_What you will do_
Here are some records. Transcribe all of them exactly.

_Records for the task_
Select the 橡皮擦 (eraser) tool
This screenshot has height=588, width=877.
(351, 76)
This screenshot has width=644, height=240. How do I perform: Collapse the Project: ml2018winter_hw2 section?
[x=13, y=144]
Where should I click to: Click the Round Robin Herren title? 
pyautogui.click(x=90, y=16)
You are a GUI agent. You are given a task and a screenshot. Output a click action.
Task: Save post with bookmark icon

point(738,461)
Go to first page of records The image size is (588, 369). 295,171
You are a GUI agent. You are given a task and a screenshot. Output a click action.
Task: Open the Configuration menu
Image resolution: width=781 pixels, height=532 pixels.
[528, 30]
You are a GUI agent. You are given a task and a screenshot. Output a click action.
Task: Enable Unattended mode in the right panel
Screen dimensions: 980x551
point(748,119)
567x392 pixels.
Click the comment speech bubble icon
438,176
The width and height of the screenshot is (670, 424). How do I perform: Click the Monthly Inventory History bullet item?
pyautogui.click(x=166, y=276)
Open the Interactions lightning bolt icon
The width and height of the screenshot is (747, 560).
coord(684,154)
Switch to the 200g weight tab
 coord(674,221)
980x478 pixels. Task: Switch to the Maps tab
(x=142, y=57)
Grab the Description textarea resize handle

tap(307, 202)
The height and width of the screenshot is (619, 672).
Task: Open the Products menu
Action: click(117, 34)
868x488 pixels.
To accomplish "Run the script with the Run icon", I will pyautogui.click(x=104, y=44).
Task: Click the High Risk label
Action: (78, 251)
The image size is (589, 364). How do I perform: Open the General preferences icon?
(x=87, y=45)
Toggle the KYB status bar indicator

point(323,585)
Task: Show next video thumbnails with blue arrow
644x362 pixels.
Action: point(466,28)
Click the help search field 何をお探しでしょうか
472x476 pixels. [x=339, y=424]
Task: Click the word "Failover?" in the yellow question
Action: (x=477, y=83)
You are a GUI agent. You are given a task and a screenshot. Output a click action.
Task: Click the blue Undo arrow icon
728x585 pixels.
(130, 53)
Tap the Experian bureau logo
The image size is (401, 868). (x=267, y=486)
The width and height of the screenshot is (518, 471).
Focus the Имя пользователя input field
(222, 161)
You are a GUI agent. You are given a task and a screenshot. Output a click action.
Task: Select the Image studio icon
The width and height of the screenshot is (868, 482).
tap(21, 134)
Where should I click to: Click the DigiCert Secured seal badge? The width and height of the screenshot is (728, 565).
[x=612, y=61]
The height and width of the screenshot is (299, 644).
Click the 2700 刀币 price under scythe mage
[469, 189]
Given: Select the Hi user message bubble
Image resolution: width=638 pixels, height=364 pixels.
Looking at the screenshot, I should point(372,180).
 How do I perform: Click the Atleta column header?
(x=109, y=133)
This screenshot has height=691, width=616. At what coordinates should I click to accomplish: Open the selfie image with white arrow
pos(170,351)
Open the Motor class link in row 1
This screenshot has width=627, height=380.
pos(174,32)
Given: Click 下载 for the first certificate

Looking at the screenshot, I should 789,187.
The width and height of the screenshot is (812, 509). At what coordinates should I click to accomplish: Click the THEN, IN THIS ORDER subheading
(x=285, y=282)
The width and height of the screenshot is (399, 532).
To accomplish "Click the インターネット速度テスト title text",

_Task response_
Select the 橡皮擦 (eraser) tool
This screenshot has height=588, width=877.
(351, 76)
This screenshot has width=644, height=240. How do I perform: Collapse the Project: ml2018winter_hw2 section?
[x=13, y=144]
Where should I click to: Click the Round Robin Herren title? 
pyautogui.click(x=90, y=16)
You are a GUI agent. You are given a task and a screenshot. Output a click action.
Task: Save post with bookmark icon

point(738,461)
Go to first page of records The image size is (588, 369). 295,171
You are a GUI agent. You are given a task and a screenshot. Output a click action.
Task: Open the Configuration menu
Image resolution: width=781 pixels, height=532 pixels.
[528, 30]
You are a GUI agent. You are given a task and a screenshot. Output a click action.
Task: Enable Unattended mode in the right panel
Screen dimensions: 980x551
point(748,119)
567x392 pixels.
Click the comment speech bubble icon
438,176
The width and height of the screenshot is (670, 424). How do I perform: Click the Monthly Inventory History bullet item?
pyautogui.click(x=166, y=276)
Open the Interactions lightning bolt icon
The width and height of the screenshot is (747, 560).
coord(684,154)
Switch to the 200g weight tab
 coord(674,221)
980x478 pixels. Task: Switch to the Maps tab
(x=142, y=57)
Grab the Description textarea resize handle

tap(307, 202)
The height and width of the screenshot is (619, 672).
Task: Open the Products menu
Action: click(117, 34)
868x488 pixels.
To accomplish "Run the script with the Run icon", I will pyautogui.click(x=104, y=44).
Task: Click the High Risk label
Action: (78, 251)
The image size is (589, 364). How do I perform: Open the General preferences icon?
(x=87, y=45)
Toggle the KYB status bar indicator

point(323,585)
Task: Show next video thumbnails with blue arrow
644x362 pixels.
Action: point(466,28)
Click the help search field 何をお探しでしょうか
472x476 pixels. [x=339, y=424]
Task: Click the word "Failover?" in the yellow question
Action: (x=477, y=83)
You are a GUI agent. You are given a task and a screenshot. Output a click action.
Task: Click the blue Undo arrow icon
728x585 pixels.
(130, 53)
Tap the Experian bureau logo
The image size is (401, 868). (x=267, y=486)
The width and height of the screenshot is (518, 471).
Focus the Имя пользователя input field
(222, 161)
You are a GUI agent. You are given a task and a screenshot. Output a click action.
Task: Select the Image studio icon
The width and height of the screenshot is (868, 482).
tap(21, 134)
Where should I click to: Click the DigiCert Secured seal badge? The width and height of the screenshot is (728, 565).
[x=612, y=61]
The height and width of the screenshot is (299, 644).
Click the 2700 刀币 price under scythe mage
[469, 189]
Given: Select the Hi user message bubble
Image resolution: width=638 pixels, height=364 pixels.
Looking at the screenshot, I should point(372,180).
 How do I perform: Click the Atleta column header?
(x=109, y=133)
This screenshot has height=691, width=616. At what coordinates should I click to accomplish: Open the selfie image with white arrow
pos(170,351)
Open the Motor class link in row 1
This screenshot has width=627, height=380.
pos(174,32)
Given: Click 下载 for the first certificate

Looking at the screenshot, I should 789,187.
The width and height of the screenshot is (812, 509). At what coordinates should I click to accomplish: Click the THEN, IN THIS ORDER subheading
(x=285, y=282)
The width and height of the screenshot is (399, 532).
To accomplish "Click the インターネット速度テスト title text",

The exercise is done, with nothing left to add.